MATERIAL FOR THE TASK ::
■ ■ ■
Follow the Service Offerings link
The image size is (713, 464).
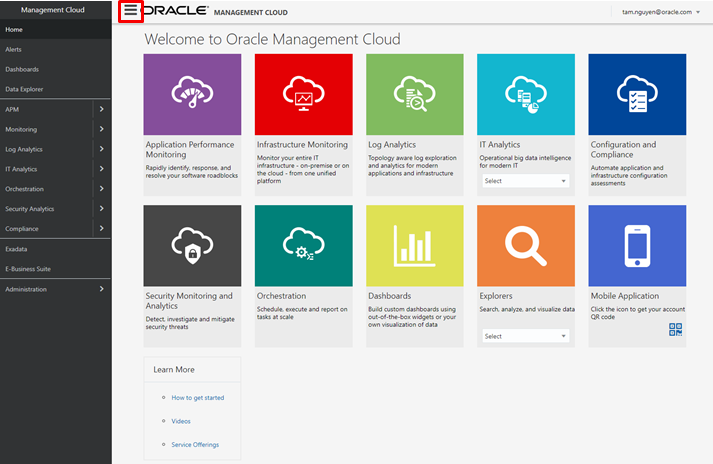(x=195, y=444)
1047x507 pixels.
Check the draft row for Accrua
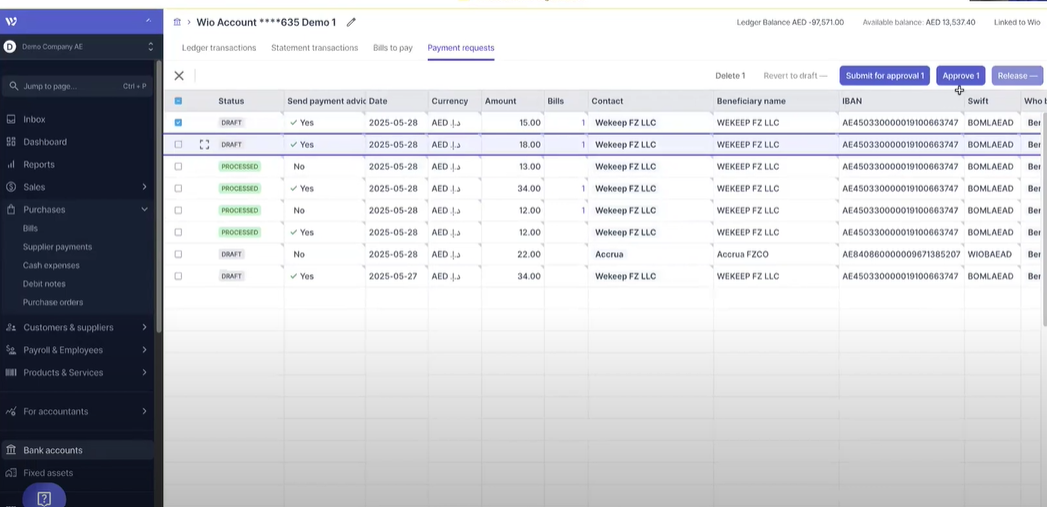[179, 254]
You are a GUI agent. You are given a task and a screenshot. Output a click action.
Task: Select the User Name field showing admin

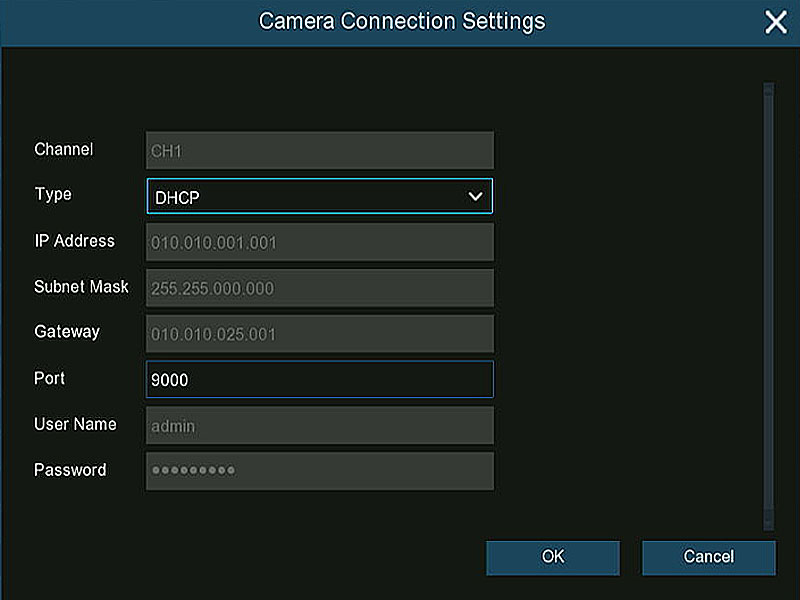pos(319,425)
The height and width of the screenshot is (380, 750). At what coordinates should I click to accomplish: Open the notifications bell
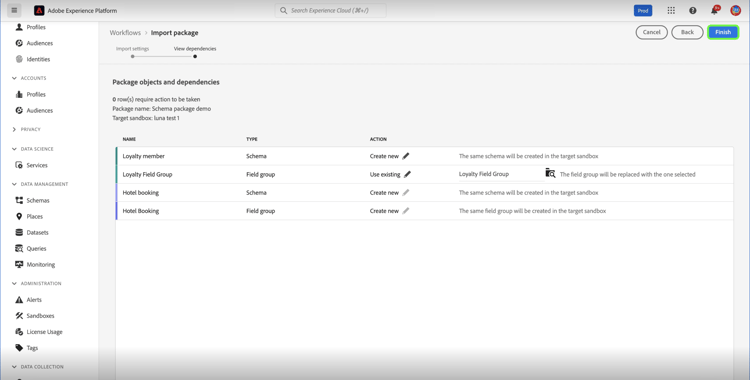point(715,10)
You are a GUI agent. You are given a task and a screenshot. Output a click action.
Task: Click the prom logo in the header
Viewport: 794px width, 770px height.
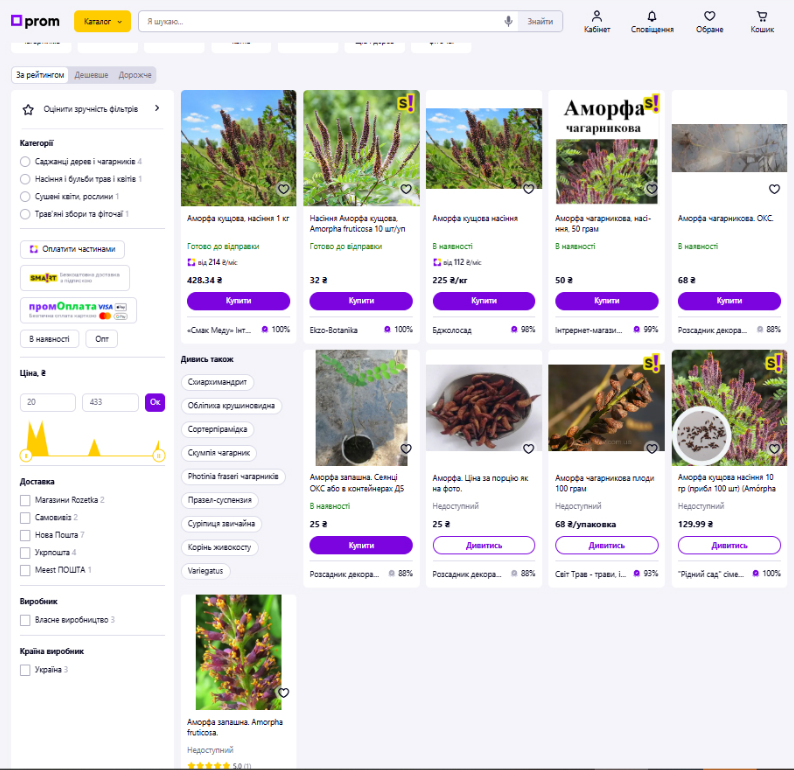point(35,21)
■ ■ ■
THE TASK :: Repeat nothing but the lines from the one containing "Task: Select the" through the last line of the listing, both included, exactly as written, and omit any picture.

OUTPUT OF THE EXERCISE ::
Task: Select the User Name field showing admin

pos(319,425)
The height and width of the screenshot is (380, 750). At what coordinates should I click to accomplish: Open the notifications bell
point(715,10)
You are a GUI agent. You are given a task and a screenshot. Output a click action.
Task: Click the prom logo in the header
Viewport: 794px width, 770px height.
point(35,21)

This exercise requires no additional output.